昨年の11月、白山での山スキーで出会ったsanchanさん、
そしてそのヤマレコ仲間であるNishidenさんが企画された
今回の山スキーツアー。
その企画に私も参加させていただいたのであった。
今回の企画の最大の魅力は、
立山アルペンルートが弥陀ヶ原までの部分開通であるということ。
弥陀ヶ原から天狗山~国見岳~浄土山へと稜線を辿り、
翌日は雄山へ登り、憧れの山崎カールを滑り降りるというのである。
氷河地形のカールを滑り降りるというだけで、
なんともテンションが上がりそうなものである。
さらにアルペンルートが部分開通であるため、
おそらくまだ誰も滑っていない斜面を独占できるであろう、
そのことが最高の状況を愉しめることだろう。
期待が膨らむのであった。
4月11日、立山駅にはほとんど人がいない。
我々以外にスキー道具を持った人は一人のみ。
それ以外は数人のトレッキングや観光、そして工事関係者のみ。
早くも貸切状態の立山が予感された。
弥陀が原へ到着後、いきなり稜線へのシール登行。
登り始めは大日岳もはっきりと見えているようだ。
昨晩、薄らと積もった湿雪にシールの効きが悪い。
急斜面でのジグを切りながら、厳しい登行を繰り返す。
おまけに辺りはガスで真っ白。
状況としてはかなり悪い状態。
そんな中、redsronさんが体調不良を訴え、
残念ながら下山となってしまった。
その後もガスの中を辛いシール登行を続けて、
天狗山、国見岳を通過していくと、
標高が上がったこともあり、ガスが薄らいできたようだ。
浄土山への登りは本日最後の急勾配。
クトーも効きが悪く、苦行のシール登高であった。
振り返るとなんと雲海が眼下に見えるではないか。
一気にテンションUP!
最後はスキーを担いでアイゼン登行で浄土山へと登り上げた。
photo by sanchan-san
そこから見えたのは、
「この世の最上の景色、天国のような景色。
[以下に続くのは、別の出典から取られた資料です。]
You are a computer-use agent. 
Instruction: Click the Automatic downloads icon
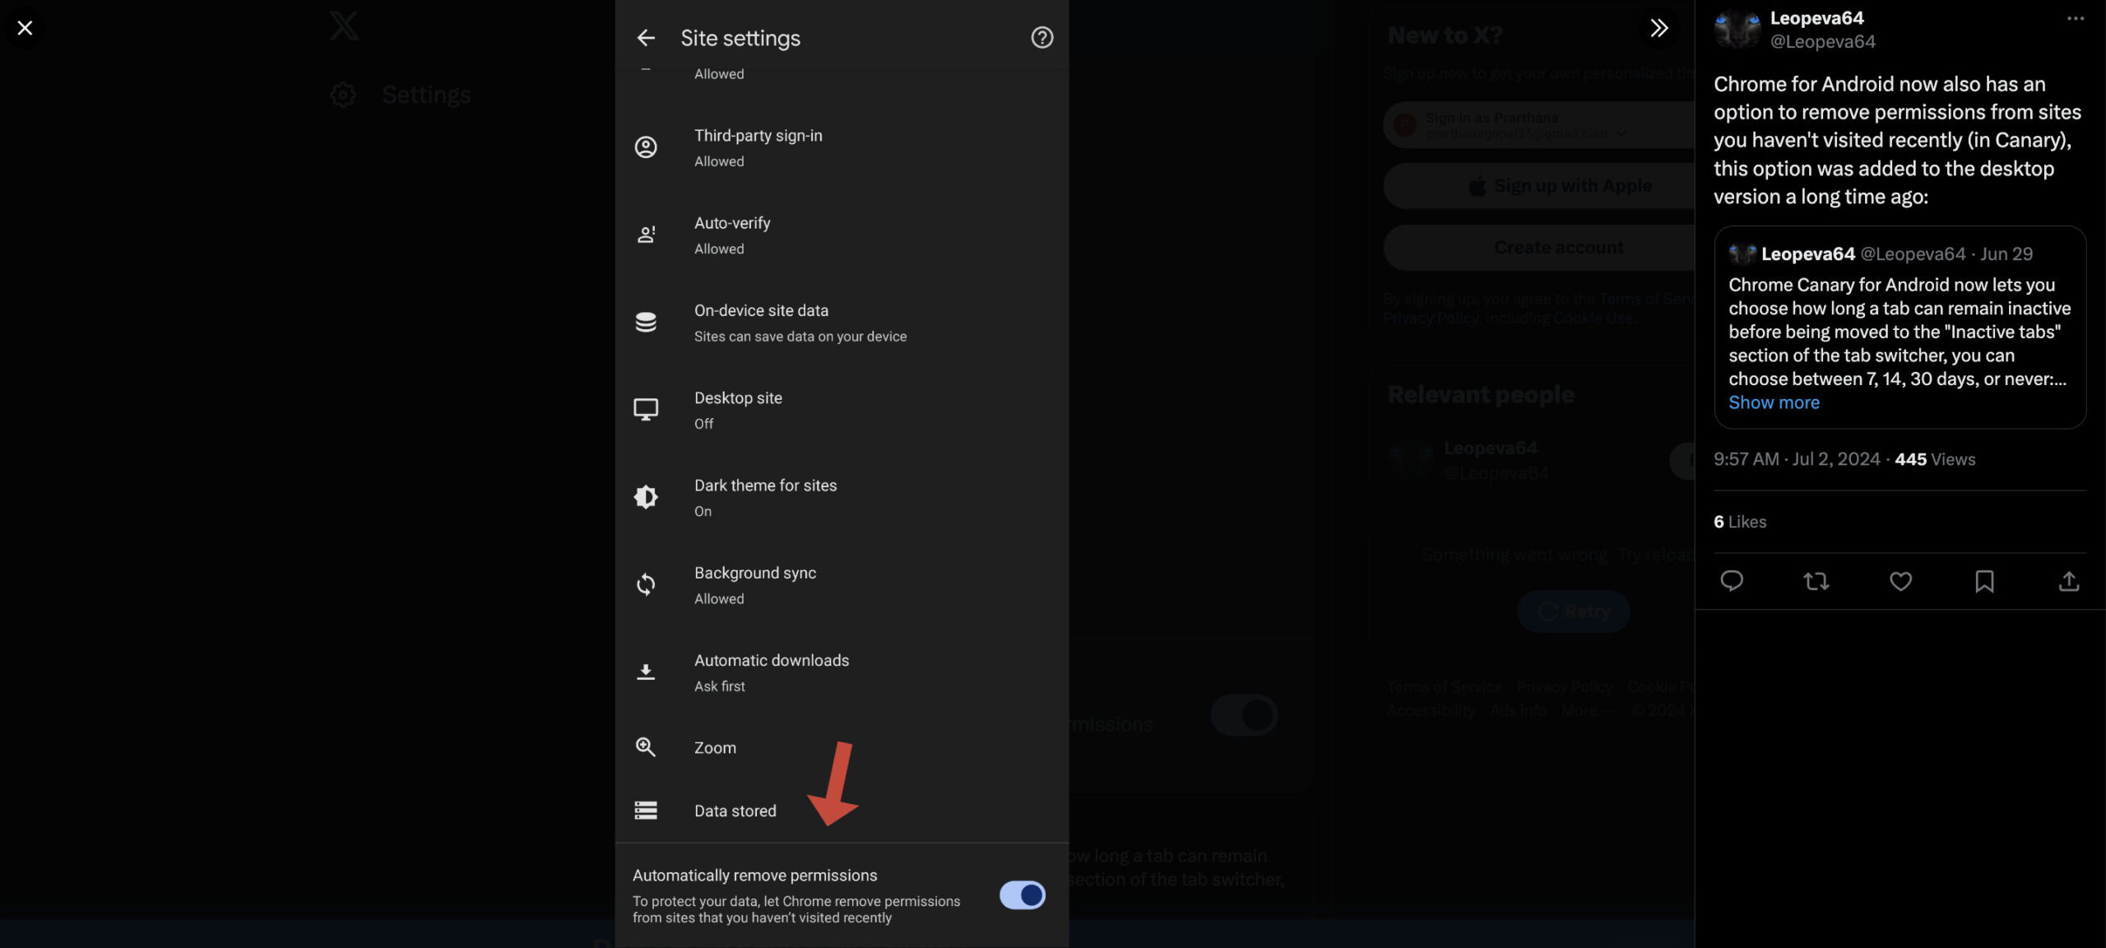coord(645,672)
」
ここは浄土山であった。
ゆっくりと躍動する雲海、照り付ける太陽、
そして北には剱岳と雄山。
南には眼下に五色ヶ原、その先には薬師岳から
槍ヶ岳への超大絶景が広がっていた(トップの写真)。
なんという贅沢な時間、
この瞬間を引き当てた幸運に感謝をするのであった。
今夜の泊りは、浄土山南峰の富山大学研究所であり、
同行のNishidenさんが大学関係者であることから
泊ることが出来たのである。
小屋のノートには宿泊者が記帳することが義務付けられており、
それことが我々が今年の一番乗りであることを証明していた。
夕食の準備を済ませ、一旦小屋の外へ。
そこには奇跡のような光景が・・・・
染まる剱岳と雄山
五色ヶ原と薬師岳
アーベンロートにすべての山嶺がオレンジ色の染まっていたのであった。
小屋内でのプチ宴会、みんなで持ち寄った食材とお酒を愉しみ、
夜は更けていく。
就寝前に満天の星を愉しみ、この日はお休み・・・
photo by sanchan-san
翌日4月12日、空は快晴、予想以上の好天気にテンションは上がったままだ。
雄山の山影からのご来光
まずは一の越までの大斜面を滑り降りる。
表面はややカリカリであるが、エッジもなんとか効くので
気持ちいいターンが真っ白な斜面に刻まれていく。
動画はこちら
一の越から雄山への登り、スキーを担いでアイゼン&ピッケル登行。
慎重に足を運び、雄山へ着いた。
photo by Nishiden-san
ここからは後立山連峰の絶景も楽しめた。
そして最大のイベント、山崎カールの滑降だ。
上部の最大斜度は40度ほど。
クラストしている箇所もあるが、エッジの切り返しが気持ちよく決まる。
ファーストトラックを刻むsanchan
photo by sanchan
なによりも面ツルの真っ白な斜面が最高に気持ちいい。
振り返るとカール地形を滑ってきたんだというのがわかる。
3本目を刻むNishiden-san
室堂へと滑り降り、
ここから再び天狗山山頂へシール登行だ。
開通前の無人の「雪の大谷」
昨日とは違い雄大な地形が高度を上げるほどに臨める。
天狗山手前のコル、南側は立山カルデラに大きく切れ込んでいる。
稜線を辿り、天狗山へ着くと、偶然の出逢いが待っていた。
昨年末、取立山で一緒にラッセルを愉しんだミラーさん達だ。
なんとNishidenさんもsanchanさんともお知り合いとのことで、
楽しい会話が弾むのであった。
弥陀ヶ原の絶景を見下ろしながらの大滑降、
そしてその弥陀ヶ原の大雪原を高原道路沿いに滑り降りていく。
右手には悪城の壁と呼ばれる絶壁が迫ってきた。
この辺りから滑り降りるのも苦行となってくる。
途中、大観峰では称名滝を初めて見るアングルで堪能し、
美女平へと滑り降りていった。
体力、気力ともに目一杯の二日間であったが、
それ以上に立山の美しい景色と劇的な天候の好転に
山スキーならではの魅力を満喫出来たのであった。
企画されたNishidenさん、そして同行された皆さんへ
感謝の気持ちと感動を共有出来たことにお礼を申し上げます。